Inhaltspezifische Aktionen

Anwendung in der Hochschullehre

 

BNE-Lernprozesse weisen folgende Eigenschaften auf:[1]

  • Bearbeitung von zukunftsrelevanten Themenkomplexen
  • Berücksichtigung der unterschiedlichen Dimensionen der Nachhaltigkeit (ökologisch, ökonomisch, sozial)
  • Multiperspektivische Auseinandersetzung (z.B. lokale und globale Relevanz)
  • Förderung des systemischen Denkens und der Vernetzung von Wissen
  • Berücksichtigung von Widersprüchen, Unwägbarkeiten sowie Zielkonflikten
  • Eigenverantwortliche und partizipative Lernprozesse

Somit sind sie kompetenzorientiert, kooperativ, handlungsorientiert, fächerübergreifend und partizipativ gestaltet und greifen auf unterstützende Methoden zurück.
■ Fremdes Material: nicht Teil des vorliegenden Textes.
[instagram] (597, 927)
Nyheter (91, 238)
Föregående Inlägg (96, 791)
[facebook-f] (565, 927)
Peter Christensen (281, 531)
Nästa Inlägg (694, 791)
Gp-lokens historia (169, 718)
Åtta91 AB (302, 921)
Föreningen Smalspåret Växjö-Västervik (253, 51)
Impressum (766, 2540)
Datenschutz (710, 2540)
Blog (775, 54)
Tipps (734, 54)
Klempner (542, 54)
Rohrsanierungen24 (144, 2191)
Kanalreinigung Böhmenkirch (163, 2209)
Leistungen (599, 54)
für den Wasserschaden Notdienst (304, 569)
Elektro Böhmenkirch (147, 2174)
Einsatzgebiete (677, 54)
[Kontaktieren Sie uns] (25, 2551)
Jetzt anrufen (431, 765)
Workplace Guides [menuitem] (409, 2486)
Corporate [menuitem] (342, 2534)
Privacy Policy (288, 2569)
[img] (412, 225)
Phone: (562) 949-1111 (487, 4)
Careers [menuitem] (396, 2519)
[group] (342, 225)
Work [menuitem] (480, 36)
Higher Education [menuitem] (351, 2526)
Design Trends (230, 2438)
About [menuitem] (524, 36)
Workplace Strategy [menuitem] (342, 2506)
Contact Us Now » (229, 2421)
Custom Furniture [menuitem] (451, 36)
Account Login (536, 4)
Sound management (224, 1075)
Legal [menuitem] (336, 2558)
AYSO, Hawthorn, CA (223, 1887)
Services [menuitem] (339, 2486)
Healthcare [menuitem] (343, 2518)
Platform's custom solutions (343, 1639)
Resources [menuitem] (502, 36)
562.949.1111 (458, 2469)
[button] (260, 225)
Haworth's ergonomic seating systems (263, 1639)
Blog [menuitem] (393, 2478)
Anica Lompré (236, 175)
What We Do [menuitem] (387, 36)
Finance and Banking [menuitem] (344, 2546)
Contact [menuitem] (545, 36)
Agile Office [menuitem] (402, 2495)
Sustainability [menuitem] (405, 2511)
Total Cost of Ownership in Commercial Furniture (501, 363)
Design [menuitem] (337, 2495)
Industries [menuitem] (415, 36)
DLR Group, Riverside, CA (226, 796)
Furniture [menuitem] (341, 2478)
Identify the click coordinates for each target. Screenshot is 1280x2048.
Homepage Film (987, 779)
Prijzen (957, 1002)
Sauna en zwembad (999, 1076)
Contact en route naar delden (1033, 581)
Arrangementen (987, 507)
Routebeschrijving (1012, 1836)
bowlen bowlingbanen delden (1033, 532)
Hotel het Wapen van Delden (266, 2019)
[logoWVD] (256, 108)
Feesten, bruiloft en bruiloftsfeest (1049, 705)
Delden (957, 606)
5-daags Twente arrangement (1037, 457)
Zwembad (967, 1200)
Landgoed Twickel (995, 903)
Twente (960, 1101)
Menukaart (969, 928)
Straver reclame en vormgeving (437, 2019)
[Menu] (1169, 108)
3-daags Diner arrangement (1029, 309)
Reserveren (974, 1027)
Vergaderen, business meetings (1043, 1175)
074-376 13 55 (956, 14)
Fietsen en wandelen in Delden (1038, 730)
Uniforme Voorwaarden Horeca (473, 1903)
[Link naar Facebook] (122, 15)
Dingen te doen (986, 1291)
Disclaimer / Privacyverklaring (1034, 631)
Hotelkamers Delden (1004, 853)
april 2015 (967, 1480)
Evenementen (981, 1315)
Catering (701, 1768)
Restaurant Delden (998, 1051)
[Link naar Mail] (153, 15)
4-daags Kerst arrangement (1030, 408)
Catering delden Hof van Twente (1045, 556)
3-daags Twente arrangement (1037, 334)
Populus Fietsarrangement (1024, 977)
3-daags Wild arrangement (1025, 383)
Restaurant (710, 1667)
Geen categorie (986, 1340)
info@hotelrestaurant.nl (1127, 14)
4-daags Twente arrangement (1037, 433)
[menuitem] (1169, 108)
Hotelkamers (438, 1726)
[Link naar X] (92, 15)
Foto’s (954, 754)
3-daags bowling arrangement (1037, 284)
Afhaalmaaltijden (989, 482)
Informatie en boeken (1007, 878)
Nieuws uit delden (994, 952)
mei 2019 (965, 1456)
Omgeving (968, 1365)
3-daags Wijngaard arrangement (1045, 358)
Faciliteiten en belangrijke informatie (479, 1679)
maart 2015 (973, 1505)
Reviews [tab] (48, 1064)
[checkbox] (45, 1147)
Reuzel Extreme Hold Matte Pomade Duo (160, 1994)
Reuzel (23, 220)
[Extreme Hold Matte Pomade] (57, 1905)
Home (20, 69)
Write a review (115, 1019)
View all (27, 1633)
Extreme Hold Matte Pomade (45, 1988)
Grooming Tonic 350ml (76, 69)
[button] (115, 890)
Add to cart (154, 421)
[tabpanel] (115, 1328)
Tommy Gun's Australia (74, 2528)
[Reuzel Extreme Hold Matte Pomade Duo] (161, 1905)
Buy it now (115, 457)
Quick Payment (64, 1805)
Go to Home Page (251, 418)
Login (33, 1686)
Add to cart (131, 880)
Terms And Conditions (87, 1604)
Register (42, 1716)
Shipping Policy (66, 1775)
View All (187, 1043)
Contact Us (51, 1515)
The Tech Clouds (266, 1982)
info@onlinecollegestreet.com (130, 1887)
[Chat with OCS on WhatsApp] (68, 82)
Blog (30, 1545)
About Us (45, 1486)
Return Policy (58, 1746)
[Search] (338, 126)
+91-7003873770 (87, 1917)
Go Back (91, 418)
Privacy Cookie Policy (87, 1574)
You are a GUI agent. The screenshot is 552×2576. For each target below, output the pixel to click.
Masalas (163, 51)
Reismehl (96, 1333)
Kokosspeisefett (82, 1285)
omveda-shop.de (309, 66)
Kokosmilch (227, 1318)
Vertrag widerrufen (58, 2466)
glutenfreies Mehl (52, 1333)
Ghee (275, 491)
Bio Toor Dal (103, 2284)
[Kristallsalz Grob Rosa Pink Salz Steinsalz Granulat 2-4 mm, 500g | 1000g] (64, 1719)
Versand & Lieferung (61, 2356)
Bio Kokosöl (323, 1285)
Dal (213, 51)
Im Folgenden finden sich Anregungen für die Gestaltung eines BNE-Lernkonzepts sowie eine Vorstellung ausgewählter BNE-Methoden, die in der Hochschullehre eingesetzt werden können. Diese Ausführungen orientieren sich an den Inhalten der Workshops von Prof. em. Dr. Ingrid Hemmer (KU-Eichstätt-Ingolstadt) im Rahmen der BNE-Weiterbildungsreihe an der JLU im Wintersemester 2023/24.

 

Erstellung eines BNE-Lehrkonzepts

Vier Bausteine bilden das Grundgerüst eines BNE-Lehrkonzepts. Diese werden vorab festgelegt und bedingen sich bei ihrer Auswahl gegenseitig. Sie sind auf jede Fachrichtung übertragbar.

 

1. Zielvorgabe

Zunächst wird ein Lernziel formuliert, das sich, neben fachlichen Inhalten, auf die zwölf Gestaltungskompetenzen des BNE-Kompetenzmodells[2] bezieht. Diese umfassen Sach-, Medien-, Sozial- sowie Selbstkompetenzen.

 

2. Inhalte

Ein BNE-Lehrkonzept ermöglicht Studierenden, die komplexen Zusammenhänge zwischen ökologischen, ökonomischen und sozialen Aspekten der Nachhaltigkeit zu verstehen. Die Konzeptualisierung geschieht unter der Berücksichtigung der Aspekte Generationengerechtigkeit und Globale Gerechtigkeit. Durch praxisnahe Projekte und Seminare mit direktem Lebensweltbezug können die Studierenden nachhaltige Lösungsansätze erarbeiten.

 

3. Methoden

Die Wahl der richtigen Methodik orientiert sich am vorab formulierten Lernziel. Hierbei steht eine große Bandbreite an Methoden zur Verfügung die unterschiedliche Gestaltungskompetenzen vermitteln. Beispiele hierfür sind: Zukunftswerkstätten, Dilemma-Diskussionen, Projektarbeiten (an Realsituationen) und Planspiele. Die Methoden der BNE sind grundsätzlich durch ihren partizipativen Charakter geprägt und fördern das systemische Denken.

 

4. Medien

Eine auf die Kompetenzen, Inhalte und Methoden abgestimmte Auswahl der Medien ermöglicht Studierenden unterschiedliche Zugänge, beansprucht verschiedene Sinne und ermöglicht einen Perspektivwechsel.

 

Ausgewählte BNE-Methoden

 

Varianten für Abstimmungen und Positionierungen

Zur Anregung von Debatten können Abstimmungen mittels Farbkarten dienen, die Zustimmung oder Ablehnung zu verschiedenen Fragestellungen oder Thesen symbolisieren. Eine Alternative dazu ist die "Positionslinie", auf der sich die Teilnehmenden entsprechend ihrer Ablehnung beziehungsweise Zustimmung zu einer These einordnen. Auch bei der "Vier-Ecken-Methode" müssen die Teilnehmenden zu ihren Standpunkten Position beziehen. Hierbei werden die verschiedenen Thesen in den Ecken des Raumes verteilt und die Teilnehmenden sind dazu aufgefordert, sich einer der Aussagen zu zuordnen. Bei größeren Gruppen eignen sich Online-Abstimmungstools wie PINGO oder Clicker. Diese senken zudem aufgrund der anonymen Stimmabgabe die Hemmschwelle auch kontroverse Standpunkte einzunehmen.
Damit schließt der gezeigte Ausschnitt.